Struct Pipeline

Source
pub struct Pipeline { /* private fields */ }
Expand description

A pipeline for indexing files, adding metadata, chunking, transforming, embedding, and then storing them.

The Pipeline struct orchestrates the entire file indexing process. It is designed to be flexible and performant, allowing for various stages of data transformation and storage to be configured and executed asynchronously.

§Fields

  • stream - The stream of Node items to be processed.
  • storage - Optional storage backend where the processed nodes will be stored.
  • concurrency - The level of concurrency for processing nodes.

Implementations§

Source§

impl Pipeline

Source

pub fn from_loader(loader: impl Loader + 'static) -> Self

Creates a Pipeline from a given loader.

§Arguments
  • loader - A loader that implements the Loader trait.
§Returns

An instance of Pipeline initialized with the provided loader.

Source

pub fn with_default_llm_client( self, client: impl SimplePrompt + 'static, ) -> Self

Sets the default LLM client to be used for LLM prompts for all transformers in the pipeline.

Source

pub fn from_stream(stream: impl Into<IndexingStream>) -> Self

Creates a Pipeline from a given stream.

§Arguments
  • stream - An IndexingStream containing the nodes to be processed.
§Returns

An instance of Pipeline initialized with the provided stream.

Source

pub fn with_concurrency(self, concurrency: usize) -> Self

Sets the concurrency level for the pipeline. By default the concurrency is set to the number of cpus.

§Arguments
  • concurrency - The desired level of concurrency.
§Returns

An instance of Pipeline with the updated concurrency level.

Source

pub fn with_embed_mode(self, embed_mode: EmbedMode) -> Self

Sets the embed mode for the pipeline.
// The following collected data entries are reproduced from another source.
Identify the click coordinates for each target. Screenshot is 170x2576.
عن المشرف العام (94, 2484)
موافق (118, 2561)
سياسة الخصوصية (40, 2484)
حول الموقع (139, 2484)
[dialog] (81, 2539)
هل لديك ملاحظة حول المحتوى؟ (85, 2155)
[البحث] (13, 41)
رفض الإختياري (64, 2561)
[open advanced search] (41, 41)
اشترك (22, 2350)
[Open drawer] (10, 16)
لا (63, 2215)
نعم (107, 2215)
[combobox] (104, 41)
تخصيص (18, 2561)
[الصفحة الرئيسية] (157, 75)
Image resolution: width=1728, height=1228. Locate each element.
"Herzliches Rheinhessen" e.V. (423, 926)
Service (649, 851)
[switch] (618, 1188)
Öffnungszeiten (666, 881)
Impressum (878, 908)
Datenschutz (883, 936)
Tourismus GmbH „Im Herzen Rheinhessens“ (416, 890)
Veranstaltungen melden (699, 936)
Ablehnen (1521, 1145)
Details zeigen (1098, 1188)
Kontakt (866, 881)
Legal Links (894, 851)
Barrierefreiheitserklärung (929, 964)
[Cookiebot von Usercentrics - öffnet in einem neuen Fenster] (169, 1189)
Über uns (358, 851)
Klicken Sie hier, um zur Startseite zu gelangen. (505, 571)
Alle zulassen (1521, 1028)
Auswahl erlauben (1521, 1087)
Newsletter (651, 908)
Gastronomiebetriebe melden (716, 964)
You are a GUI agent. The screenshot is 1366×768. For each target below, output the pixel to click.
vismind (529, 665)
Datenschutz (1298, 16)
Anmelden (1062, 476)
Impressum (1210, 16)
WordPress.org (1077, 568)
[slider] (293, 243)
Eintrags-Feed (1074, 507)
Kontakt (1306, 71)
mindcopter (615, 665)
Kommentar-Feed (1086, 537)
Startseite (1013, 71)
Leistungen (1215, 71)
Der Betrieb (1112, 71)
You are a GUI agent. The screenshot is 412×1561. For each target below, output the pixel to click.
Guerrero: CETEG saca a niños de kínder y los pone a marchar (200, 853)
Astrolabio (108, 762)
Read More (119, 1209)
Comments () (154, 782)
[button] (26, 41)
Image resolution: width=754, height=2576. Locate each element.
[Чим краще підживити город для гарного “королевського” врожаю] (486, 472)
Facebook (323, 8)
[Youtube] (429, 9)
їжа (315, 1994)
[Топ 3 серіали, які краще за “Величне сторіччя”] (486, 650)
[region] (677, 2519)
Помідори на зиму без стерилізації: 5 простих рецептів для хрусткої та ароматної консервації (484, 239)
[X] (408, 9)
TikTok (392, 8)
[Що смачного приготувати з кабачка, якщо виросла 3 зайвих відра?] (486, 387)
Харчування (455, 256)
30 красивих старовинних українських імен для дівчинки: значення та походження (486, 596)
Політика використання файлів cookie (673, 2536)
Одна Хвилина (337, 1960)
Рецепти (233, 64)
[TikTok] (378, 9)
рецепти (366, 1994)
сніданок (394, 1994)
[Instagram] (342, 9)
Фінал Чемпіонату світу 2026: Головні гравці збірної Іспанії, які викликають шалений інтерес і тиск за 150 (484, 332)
The embed mode controls what (combination) fields of a Node be embedded with a vector when transforming with crate::transformers::Embed

See also swiftide_core::indexing::EmbedMode.

§Arguments
  • embed_mode - The desired embed mode.
§Returns

An instance of Pipeline with the updated embed mode.

Source

pub fn filter_cached(self, cache: impl NodeCache + 'static) -> Self

Filters out cached nodes using the provided cache.

§Arguments
  • cache - A cache that implements the NodeCache trait.
§Returns

An instance of Pipeline with the updated stream that filters out cached nodes.

Source

pub fn then( self, transformer: impl Transformer + WithIndexingDefaults + 'static, ) -> Self

Adds a transformer to the pipeline.

Closures can also be provided as transformers.

§Arguments
  • transformer - A transformer that implements the Transformer trait.
§Returns

An instance of Pipeline with the updated stream that applies the transformer to each node.

Source

pub fn then_in_batch( self, transformer: impl BatchableTransformer + WithBatchIndexingDefaults + 'static, ) -> Self

Adds a batch transformer to the pipeline.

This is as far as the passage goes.